# Start of Passage provided
Manitoba

MKO Grand Chief Sheila North to run for leadership of Assembly of First Nations

Manitoba Keewatinowi Okimakanak Grand Chief Sheila North has set her sights on a new position as national chief of the Assembly of First Nations.

Northern Manitoba leader announced on weekend she won't seek re-election at Manitoba Keewatinowi Okimakanak

Sheila North says she won't seek a second term as Manitoba Keewatinowi Okimakanak grand chief when her term ends this year. (Marc-André Cossette/CBC News)

Manitoba Keewatinowi Okimakanak Grand Chief Sheila North wants to be the next leader of the Assembly of First Nations so she can empower Indigenous communities and push the federal government to make good on all of the recommendations from the Truth and Reconciliation Commission.

"The 94 calls to action of the Truth and Reconciliation Commission are not a wish list or optional; they are vital if we are going to truly act on reconciliation," North said Wednesday from the Assembly of First Nations special meeting in Gatineau, Que., where she officially announced her bid to become the next national chief.
# End of Passage provided
# Start of Available data
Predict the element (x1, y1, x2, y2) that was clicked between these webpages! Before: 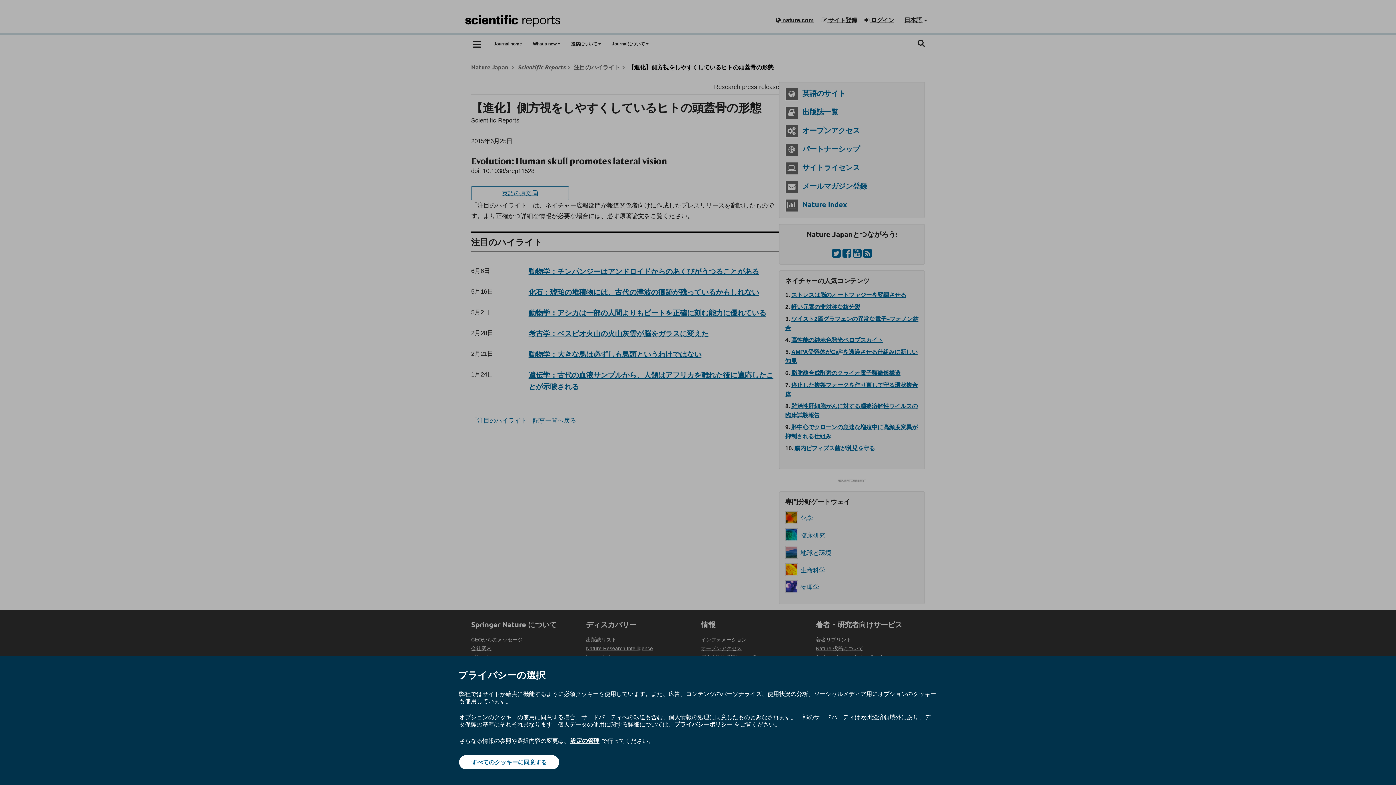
# End of Available data
*Instruction 1*:
In the article on Sheila North's leadership bid, change "Truth and Reconciliation Commission" to "TRC" and give the part between "Sheila North says" and "next national chief.", inclusive.
*Instruction 2*:
Answer these from the article on Sheila North's leadership bid:
(a) Which post will North not seek a second term in?
(b) In what city was the special meeting where she officially announced her bid?
(c) How many calls to action did the Truth and Reconciliation Commission issue?

*Final result 1*:
Sheila North says she won't seek a second term as Manitoba Keewatinowi Okimakanak grand chief when her term ends this year. (Marc-André Cossette/CBC News)

Manitoba Keewatinowi Okimakanak Grand Chief Sheila North wants to be the next leader of the Assembly of First Nations so she can empower Indigenous communities and push the federal government to make good on all of the recommendations from the TRC.

"The 94 calls to action of the TRC are not a wish list or optional; they are vital if we are going to truly act on reconciliation," North said Wednesday from the Assembly of First Nations special meeting in Gatineau, Que., where she officially announced her bid to become the next national chief.

*Final result 2*:
(a) Grand chief of Manitoba Keewatinowi Okimakanak
(b) Gatineau, Que.
(c) 94